Der Verbitterte brütet Fantasien der Rache aus

Dies vertieft beim Verbitterten das Gefühl des Unverständnisses und der Ungerechtigkeit. Er fühlt sich abgewiesen und allein gelassen, er zieht sich noch mehr zurück. In seiner Abgeschiedenheit entwickelt er einen zunehmenden Hass auf die verständnislose, scheinbar heile Welt. Er brütet Fantasien der Rache, der Genugtuung und Gerechtigkeit, des letzten Triumphs aus. Bereits Aristoteles hat in seiner „Nikomachischen Ethik“ die Verbitterung und deren Folgen für den verbitterten Menschen beschrieben.

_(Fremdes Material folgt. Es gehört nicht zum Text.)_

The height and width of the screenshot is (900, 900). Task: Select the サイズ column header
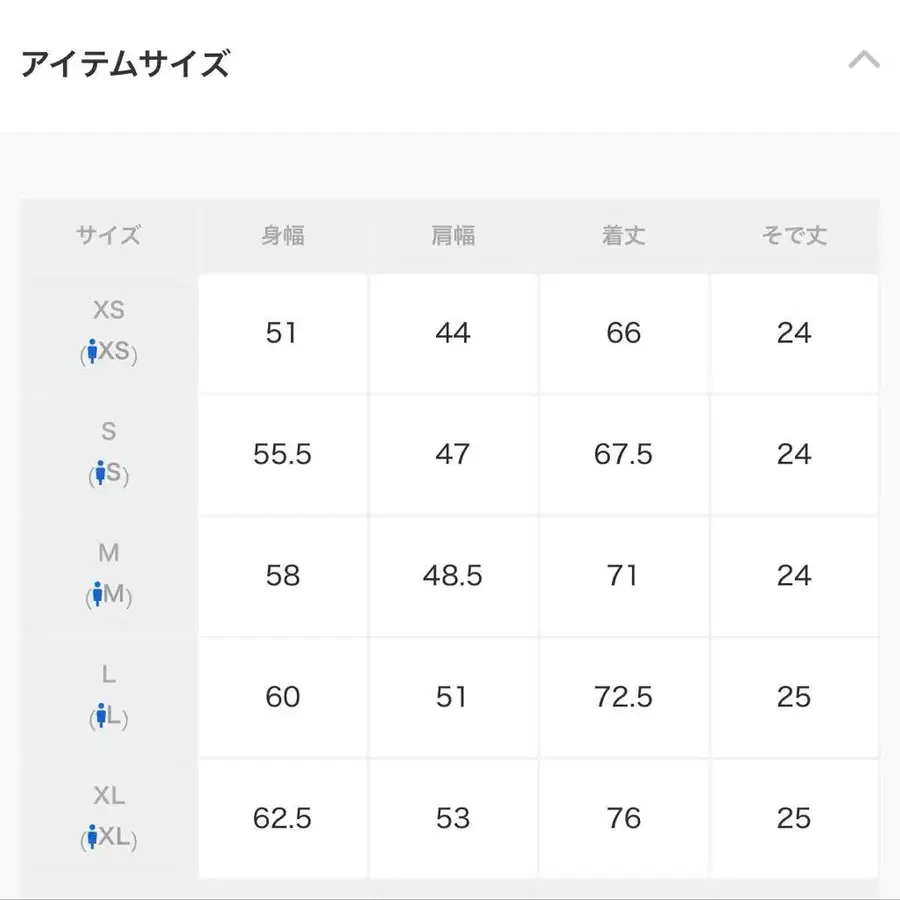click(108, 236)
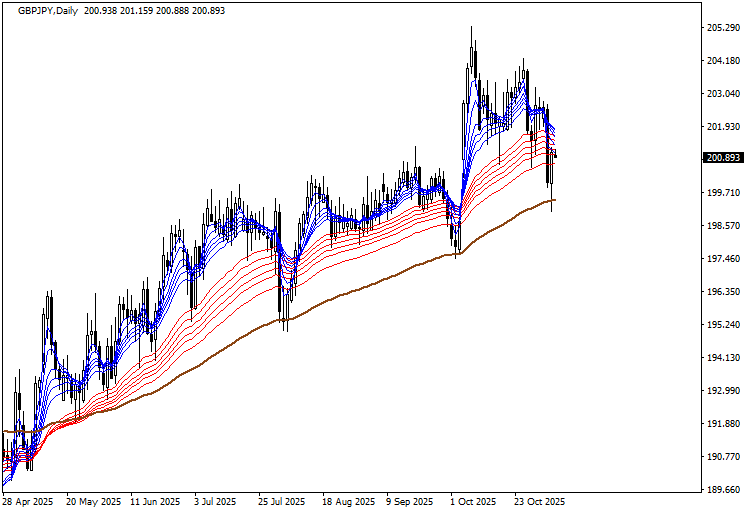The height and width of the screenshot is (513, 747).
Task: Click the 195.240 price scale label
Action: [722, 325]
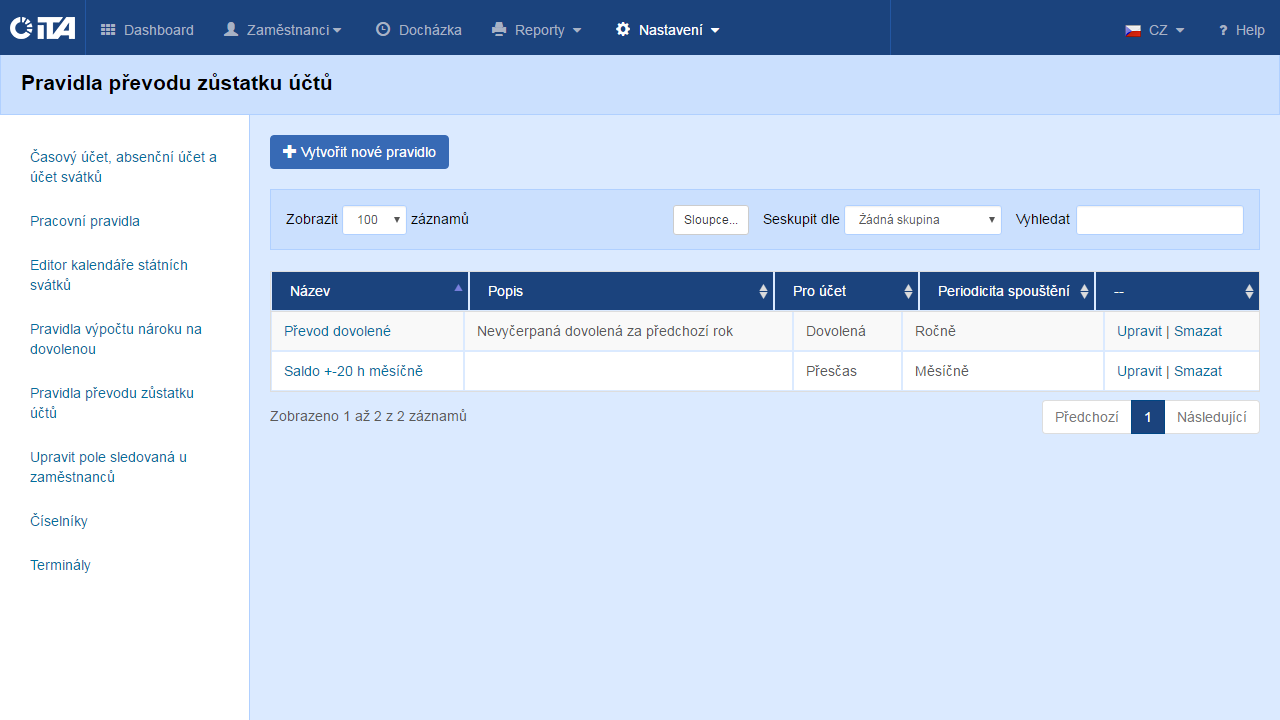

Aristoteles schreibt: „Verbittert ist der schwer zu Versöhnende, der lange den Zorn festhält; er verschließt die Erregung in seinem Innern und hört damit erst auf, wenn er Vergeltung geübt hat. Denn geübte Vergeltung beschwichtigt die Erregung, indem sie das Gefühl des Schmerzes durch ein Gefühl der Befriedigung ersetzt. Geschieht das nicht, wir der Druck weiter. Denn da die Erregung nicht offen heraustritt, so kann einem solchen auch keiner gut zureden; innerlich aber die Erregung zu verarbeiten, dazu braucht es der Zeit. Diese Art von Menschen ist sich selbst und den vertrautesten Freunden die schwerste Last.“

Die Verbitterung geht nicht vorüber wie die normale Kränkung

Aristotles hat schon vor 2500 Jahren die wesentlichen Punkte der Verbitterung erkannt. Reinhard Haller erklärt: „Das Vordingen negativer Gefühle bis in das Innerste, die Unzulänglichkeit der abgekapselten kränkenden Emotion, den chronischen Stress durch anhaltenden Druck, die nachhaltige Wirkung und die schwere Bewältigung.“ Aristoteles weist darauf hin, wie belastend Verbitterung für die Betroffenen ist und wie schwer erträglich verbitterte Menschen für ihre Umgebung sind.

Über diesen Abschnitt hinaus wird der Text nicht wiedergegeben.